Look through the lines below and extract each one that contains "Given".
BEGIN Information provided
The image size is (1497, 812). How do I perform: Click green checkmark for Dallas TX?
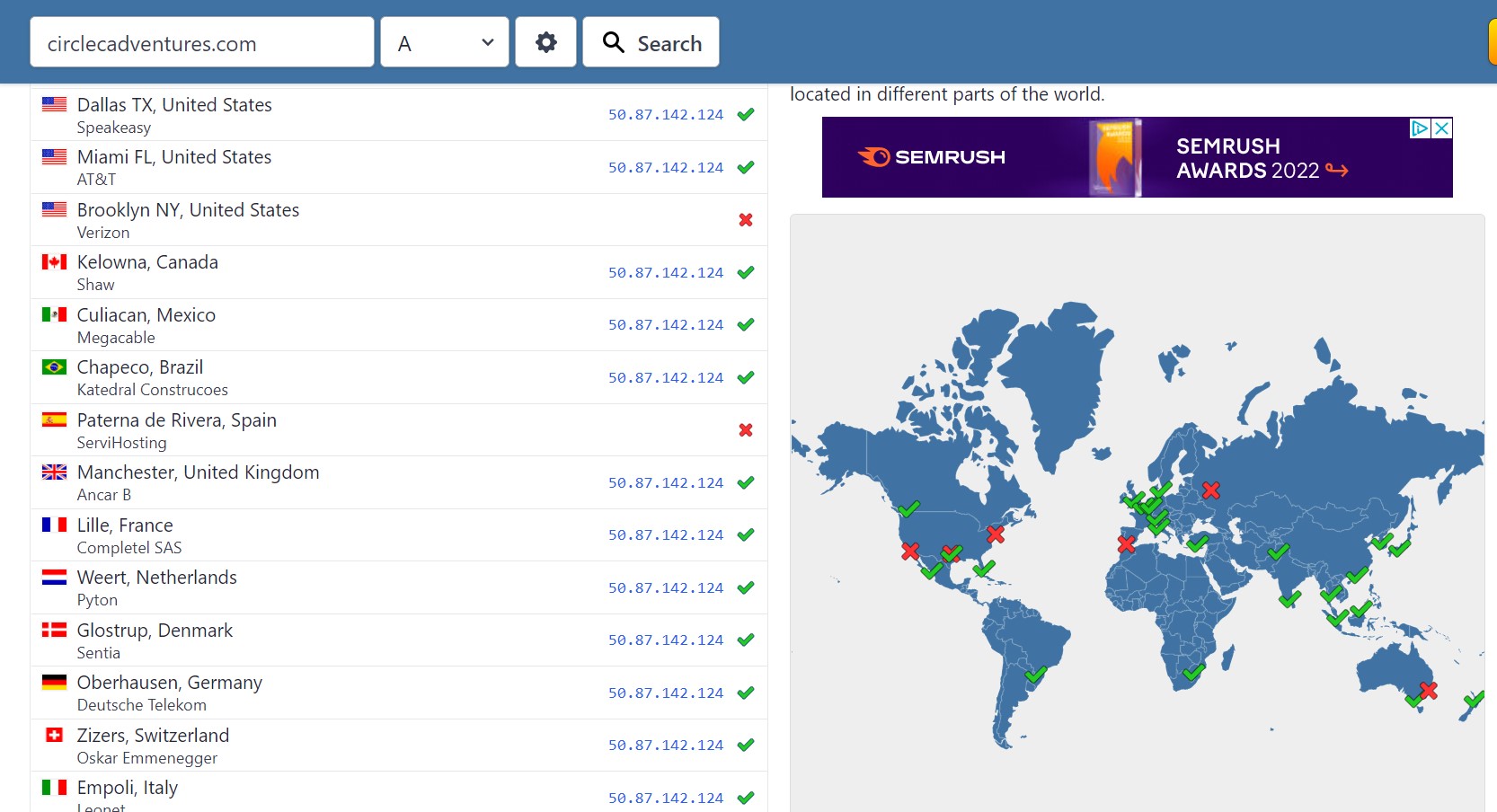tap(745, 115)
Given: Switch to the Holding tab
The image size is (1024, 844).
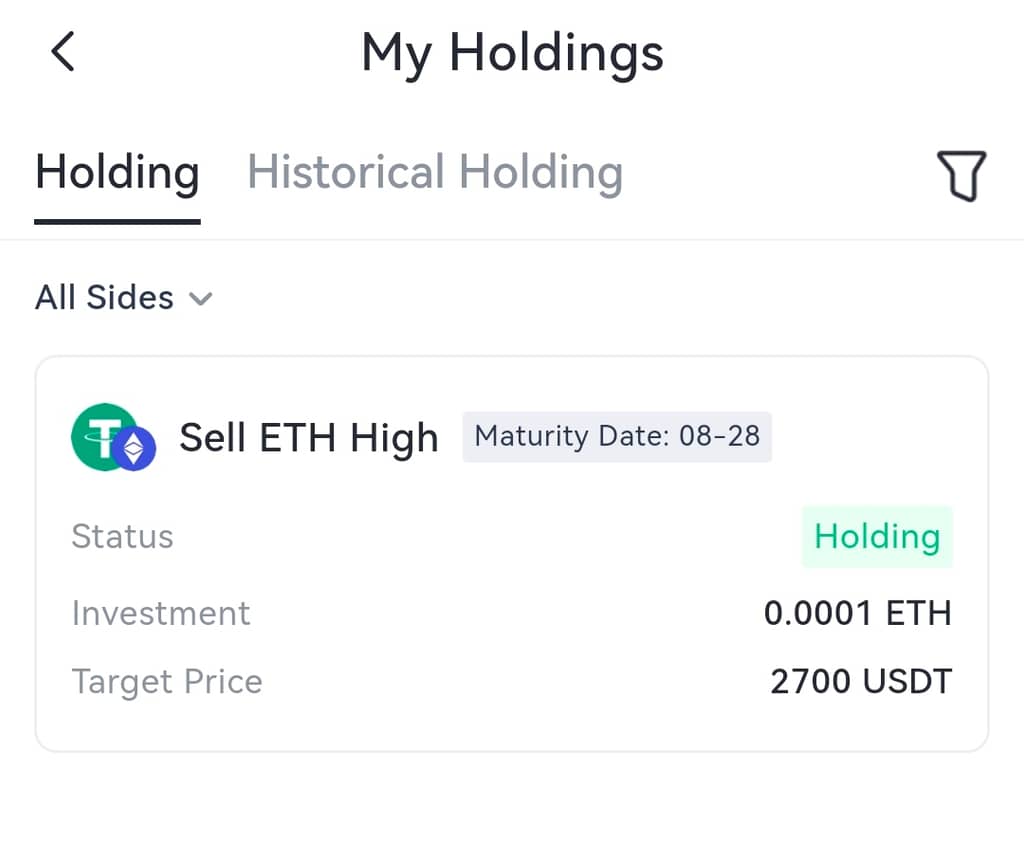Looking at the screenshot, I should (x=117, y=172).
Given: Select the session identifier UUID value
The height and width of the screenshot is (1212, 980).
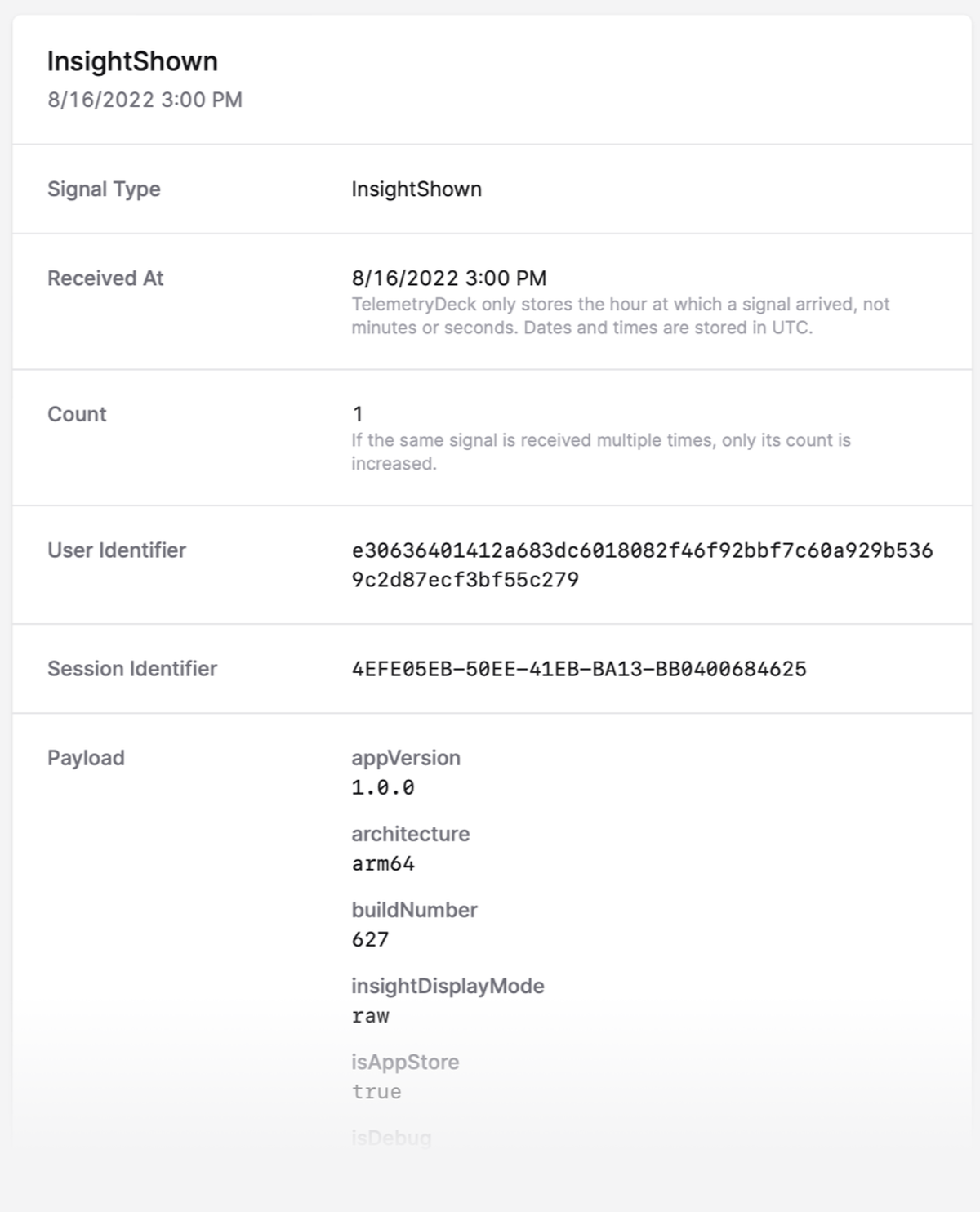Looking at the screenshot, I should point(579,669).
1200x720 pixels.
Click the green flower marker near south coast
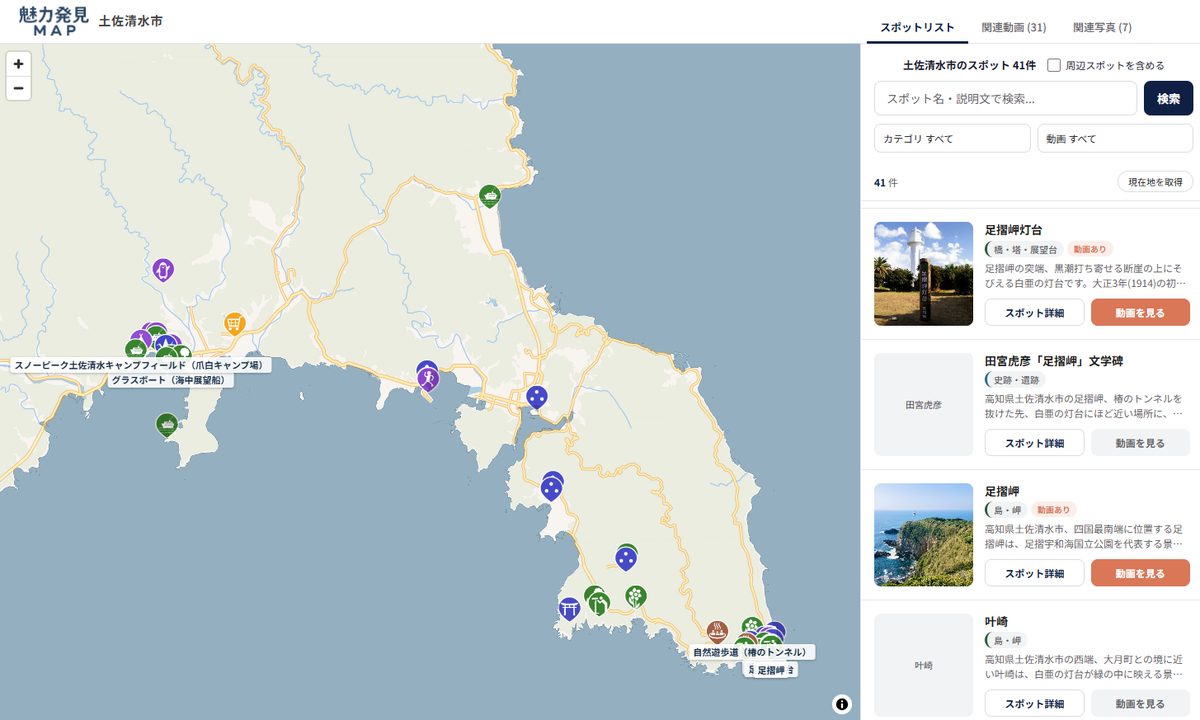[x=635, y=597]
END Information provided
### Written solution
Given: Switch to the Holding tab
Given: Select the session identifier UUID value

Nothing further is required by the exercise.